Underwater photographs by Barbara Cole that look like oil paintings of bathing women
"Figure transformation has been a predominant theme in my work. Over the past thirty years, I have been operating as a painter but employing traditional photographic tools," says Barbara Cole, a fine art photographer from Toronto whose whimsical take on underwater photography will certainly make you think twice.
Every image that she captures could easily be mistaken for an oil painting. And that's certainly deliberate. "I rework this canvas with a toolkit that includes clouds, reflections, plastic sheeting, cloth-encased figures as well as aperture, shutter speed and artificial lighting," explains Barbara. "I will photograph from above in order to flatten the perspective. It is important to me to capture these photographic constructions completely in-camera creating everything on site rather than later with Photoshop as much as possible."
Apparently, Barbara has always been one to test the waters. Her inherent artistic eye and driven nature propelled her from model to fashion photographer, and now a globally recognised artist. She has found creative expression and freedom by diving below the surface.
"Over the past decade, my practice has explored the medium of water, which has become a natural lens that refocuses and reinterprets my painterly aesthetic," Barbara adds. "Water allows me to move the human figure in unconventional ways. Photography affords me the ability to play with notions of time and place.

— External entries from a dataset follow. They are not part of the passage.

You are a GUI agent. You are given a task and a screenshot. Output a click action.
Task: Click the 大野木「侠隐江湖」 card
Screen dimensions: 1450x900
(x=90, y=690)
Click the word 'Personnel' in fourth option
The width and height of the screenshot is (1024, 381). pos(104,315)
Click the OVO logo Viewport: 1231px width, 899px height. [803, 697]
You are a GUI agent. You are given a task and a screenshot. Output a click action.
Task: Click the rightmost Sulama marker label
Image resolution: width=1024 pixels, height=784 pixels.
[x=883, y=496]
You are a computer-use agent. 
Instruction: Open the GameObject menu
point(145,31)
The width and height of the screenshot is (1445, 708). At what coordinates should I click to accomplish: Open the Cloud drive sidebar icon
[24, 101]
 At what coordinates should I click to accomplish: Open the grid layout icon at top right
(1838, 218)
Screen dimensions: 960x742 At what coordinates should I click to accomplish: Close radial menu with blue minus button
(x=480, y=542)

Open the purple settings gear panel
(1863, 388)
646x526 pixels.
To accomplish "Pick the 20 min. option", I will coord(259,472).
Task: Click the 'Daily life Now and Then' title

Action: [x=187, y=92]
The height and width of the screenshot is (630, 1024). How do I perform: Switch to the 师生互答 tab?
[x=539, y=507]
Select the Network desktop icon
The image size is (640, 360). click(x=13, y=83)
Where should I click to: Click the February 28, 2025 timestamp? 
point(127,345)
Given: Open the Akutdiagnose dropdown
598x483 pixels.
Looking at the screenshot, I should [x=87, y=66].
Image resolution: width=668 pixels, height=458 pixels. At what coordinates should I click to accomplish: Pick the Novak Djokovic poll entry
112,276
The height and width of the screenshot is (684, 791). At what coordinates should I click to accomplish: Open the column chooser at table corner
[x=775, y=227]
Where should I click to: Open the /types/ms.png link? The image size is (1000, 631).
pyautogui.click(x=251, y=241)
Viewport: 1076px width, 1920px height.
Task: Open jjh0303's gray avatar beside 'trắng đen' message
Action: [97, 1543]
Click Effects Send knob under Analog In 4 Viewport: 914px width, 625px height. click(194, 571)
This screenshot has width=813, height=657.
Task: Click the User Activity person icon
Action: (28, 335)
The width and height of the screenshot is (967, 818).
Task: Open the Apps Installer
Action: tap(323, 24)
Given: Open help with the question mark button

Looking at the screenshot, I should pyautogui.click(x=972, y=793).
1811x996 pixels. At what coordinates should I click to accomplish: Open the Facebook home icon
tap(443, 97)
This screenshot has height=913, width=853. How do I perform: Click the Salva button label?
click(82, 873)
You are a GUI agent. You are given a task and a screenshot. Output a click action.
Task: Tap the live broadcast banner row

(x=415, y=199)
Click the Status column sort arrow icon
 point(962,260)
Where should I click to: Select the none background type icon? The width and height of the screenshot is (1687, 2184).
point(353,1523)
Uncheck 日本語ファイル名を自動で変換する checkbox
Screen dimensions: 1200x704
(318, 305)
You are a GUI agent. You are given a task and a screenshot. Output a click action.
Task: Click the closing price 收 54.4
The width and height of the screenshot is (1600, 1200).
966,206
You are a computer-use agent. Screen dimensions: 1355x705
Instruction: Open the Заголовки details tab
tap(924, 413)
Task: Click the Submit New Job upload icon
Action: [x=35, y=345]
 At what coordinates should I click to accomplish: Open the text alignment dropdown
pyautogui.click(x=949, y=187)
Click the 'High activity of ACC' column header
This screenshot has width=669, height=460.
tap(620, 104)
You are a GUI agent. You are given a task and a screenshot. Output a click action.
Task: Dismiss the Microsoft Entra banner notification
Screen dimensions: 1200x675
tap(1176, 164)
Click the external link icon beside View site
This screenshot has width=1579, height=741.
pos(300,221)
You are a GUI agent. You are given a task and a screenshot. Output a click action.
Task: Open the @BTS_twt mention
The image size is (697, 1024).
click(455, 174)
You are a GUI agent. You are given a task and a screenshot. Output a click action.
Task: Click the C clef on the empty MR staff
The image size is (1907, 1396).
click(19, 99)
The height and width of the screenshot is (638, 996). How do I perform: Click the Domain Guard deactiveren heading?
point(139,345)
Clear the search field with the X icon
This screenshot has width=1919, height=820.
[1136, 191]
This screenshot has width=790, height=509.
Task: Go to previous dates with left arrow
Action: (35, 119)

"By seeing through water, rather than through air, I am able to re-envision the nature of our relationship to our surroundings. Working in the water also provides an ideal space to continue to explore figuratively. It also allows me to refocus attention on this natural resource that we have in abundance and is often taken for granted.
"Challenging the perception of the figure in space is another strong thematic element in my work. Of late I find myself slowly progressing toward the almost total dissolution of the figure creating a dramatic tension between the figure and form, testing the nature of photography and its impact on our experience of reality."